*** Provided information ***

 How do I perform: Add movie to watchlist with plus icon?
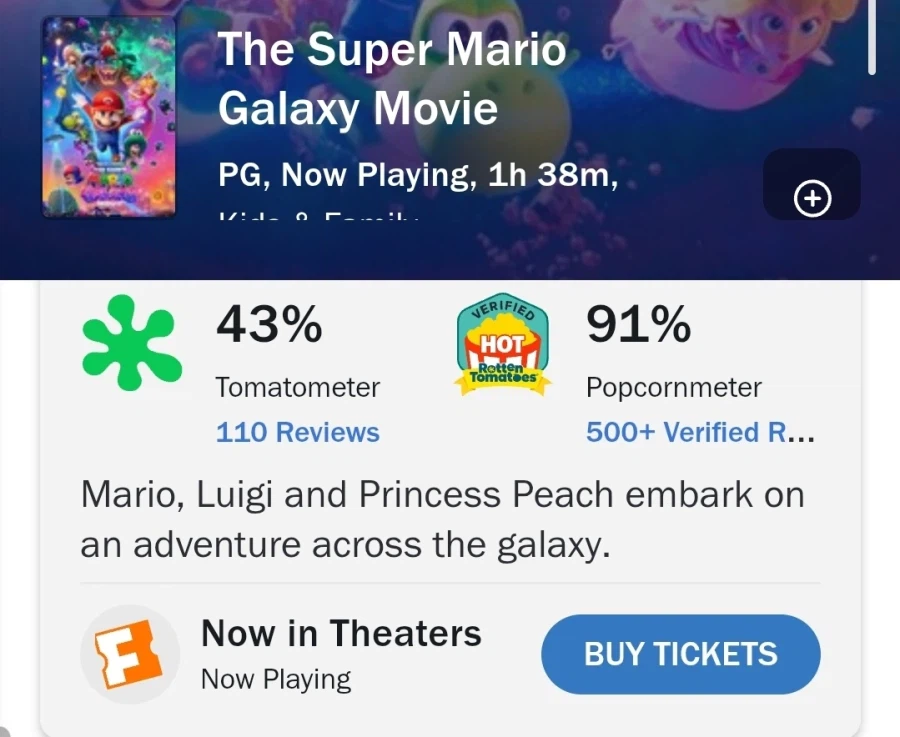click(x=812, y=200)
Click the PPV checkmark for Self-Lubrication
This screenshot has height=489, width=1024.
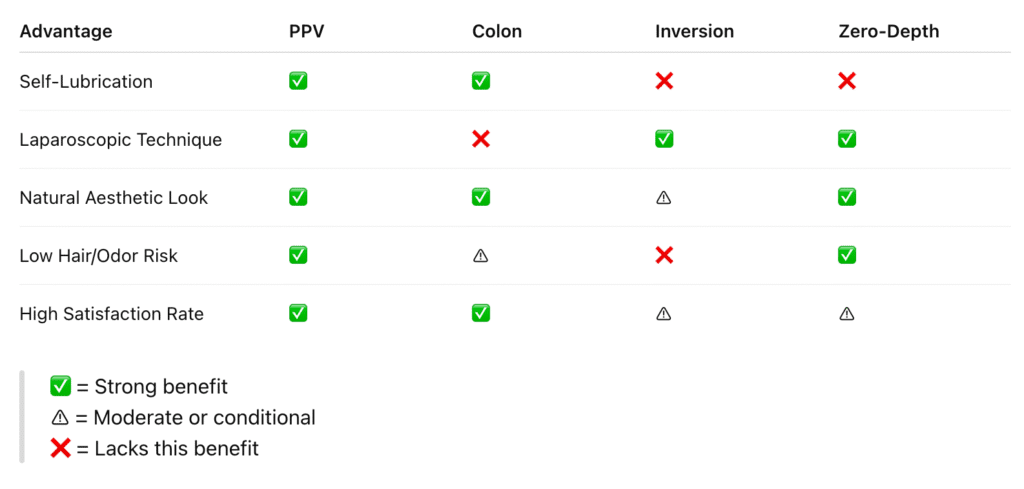(x=298, y=81)
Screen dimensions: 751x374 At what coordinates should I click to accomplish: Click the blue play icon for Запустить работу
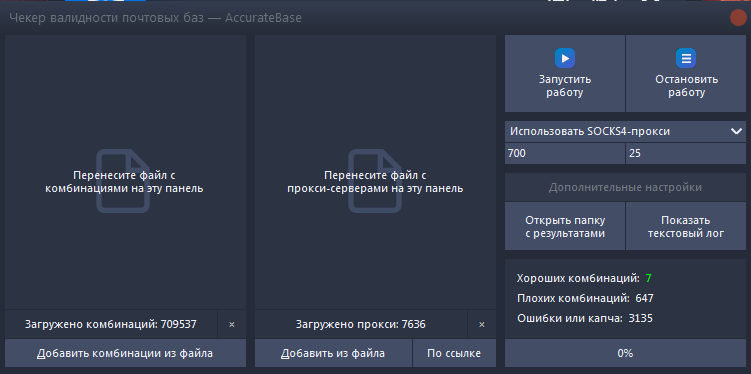click(x=565, y=58)
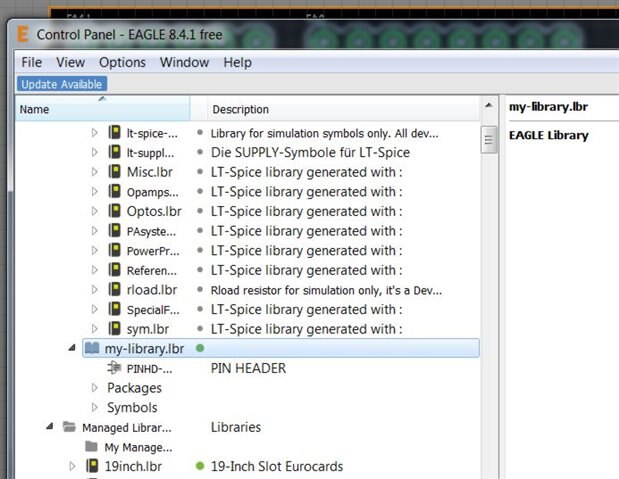The image size is (619, 479).
Task: Click the 19inch.lbr library icon
Action: coord(92,466)
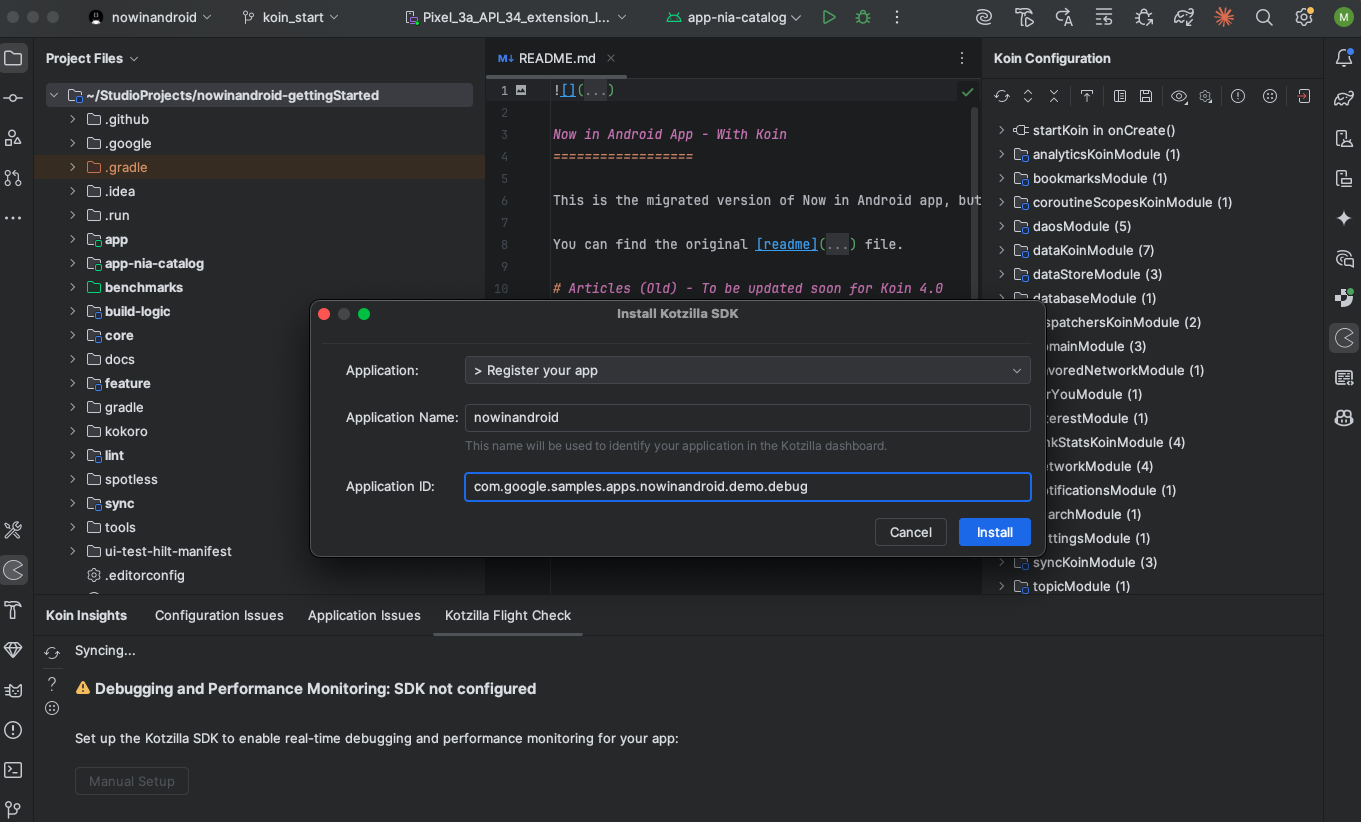This screenshot has width=1361, height=822.
Task: Click the Save icon in Koin Configuration
Action: click(x=1146, y=96)
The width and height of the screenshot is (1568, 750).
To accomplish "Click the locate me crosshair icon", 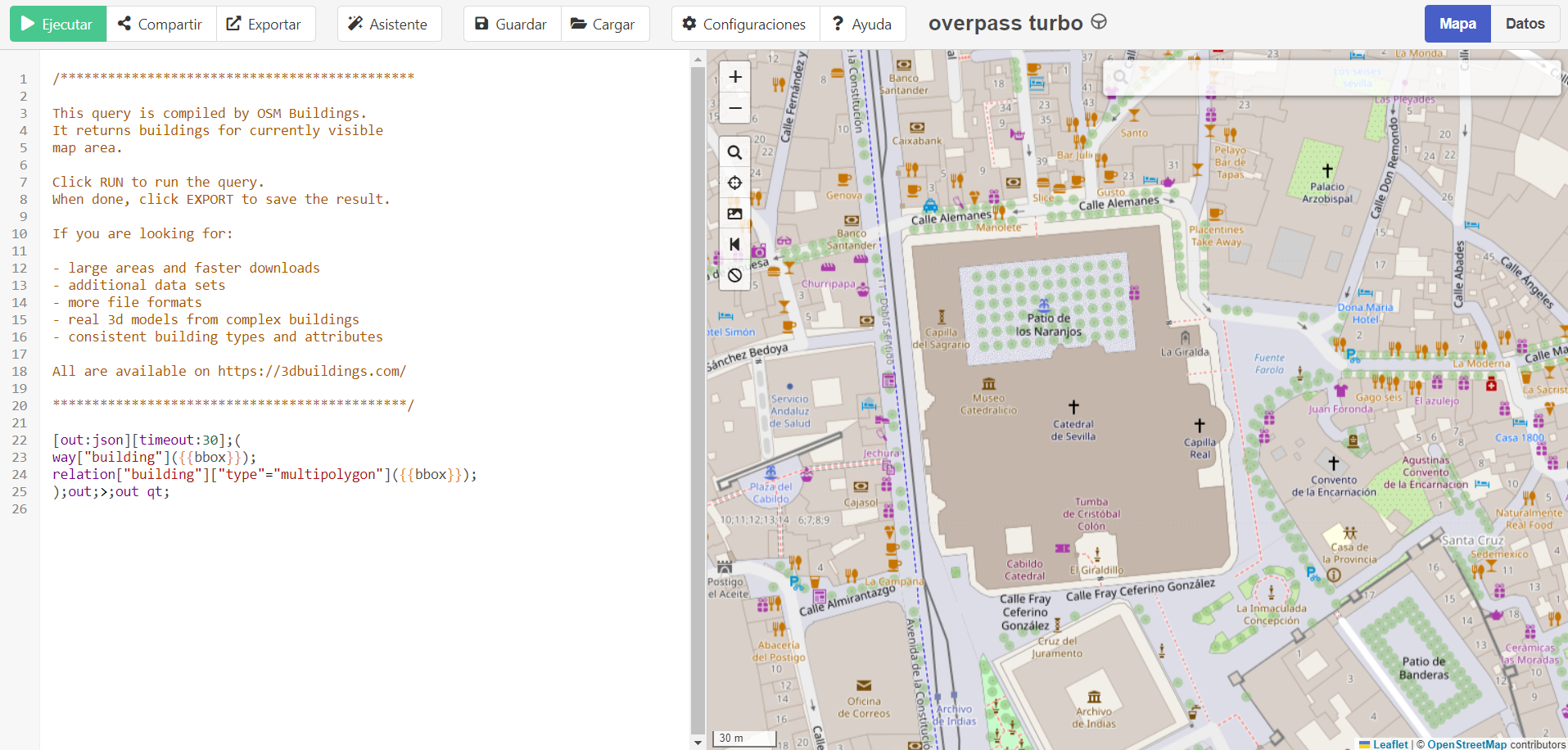I will click(x=735, y=183).
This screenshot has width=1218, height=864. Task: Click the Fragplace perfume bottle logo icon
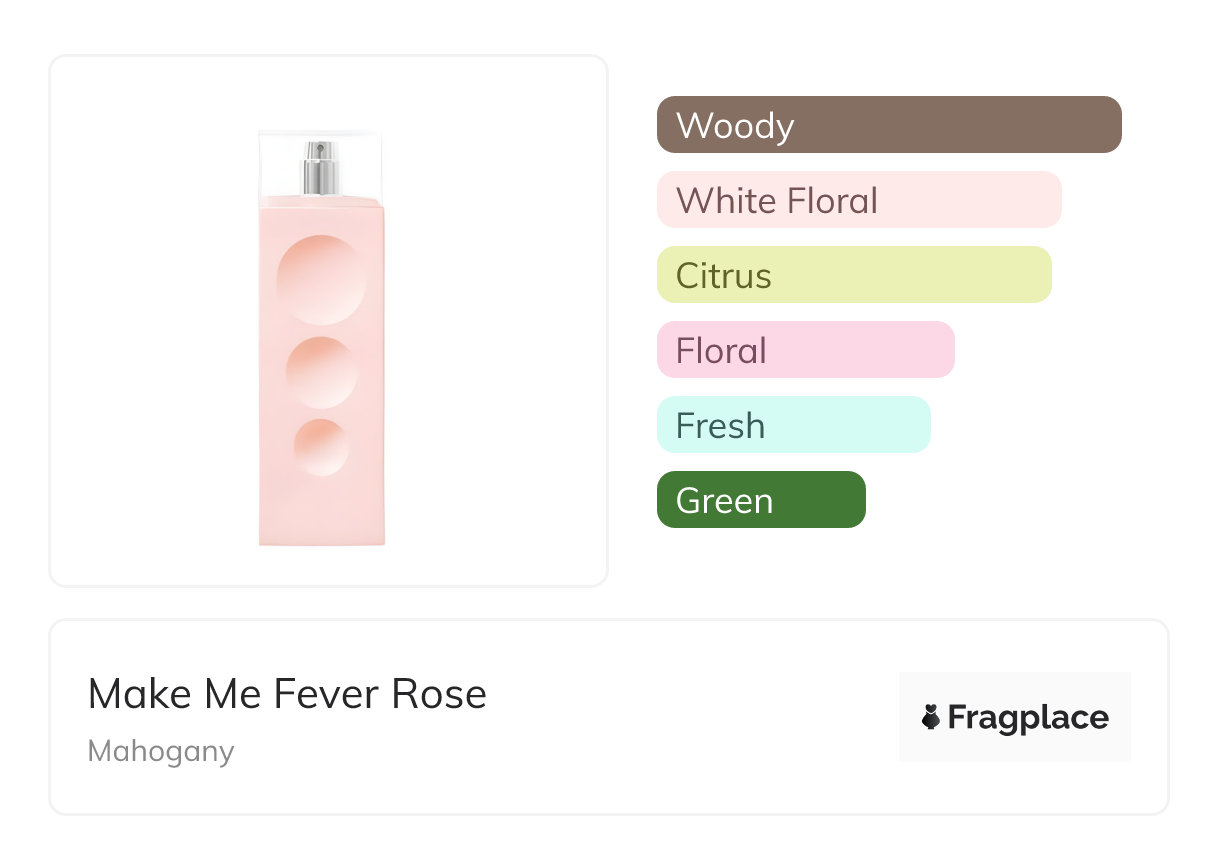(x=931, y=718)
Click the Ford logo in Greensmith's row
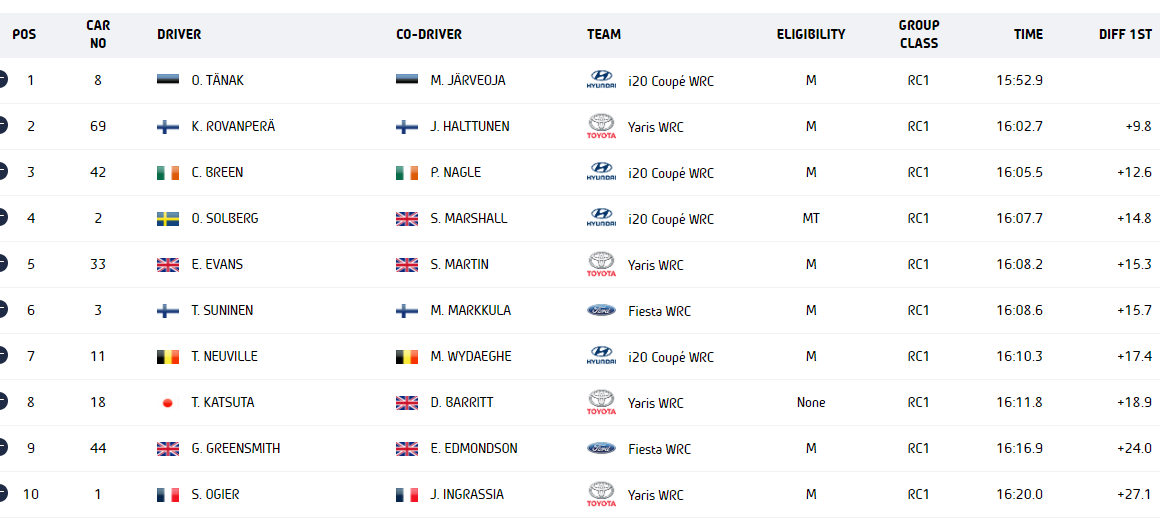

***

#### Task to complete
Would you give again, exactly, the lines in the data above that run from the line containing "Screen dimensions: 751x374" to the line containing "The width and"? Include both ends and no pictures.

#### Response
Screen dimensions: 751x374 At what coordinates should I click to accomplish: Click the blue play icon for Запустить работу
click(x=565, y=58)
The image size is (619, 479).
Task: Click the 19inch.lbr library icon
Action: coord(92,466)
This screenshot has width=1361, height=822.
Task: Click the Save icon in Koin Configuration
Action: click(x=1146, y=96)
The width and height of the screenshot is (1568, 750).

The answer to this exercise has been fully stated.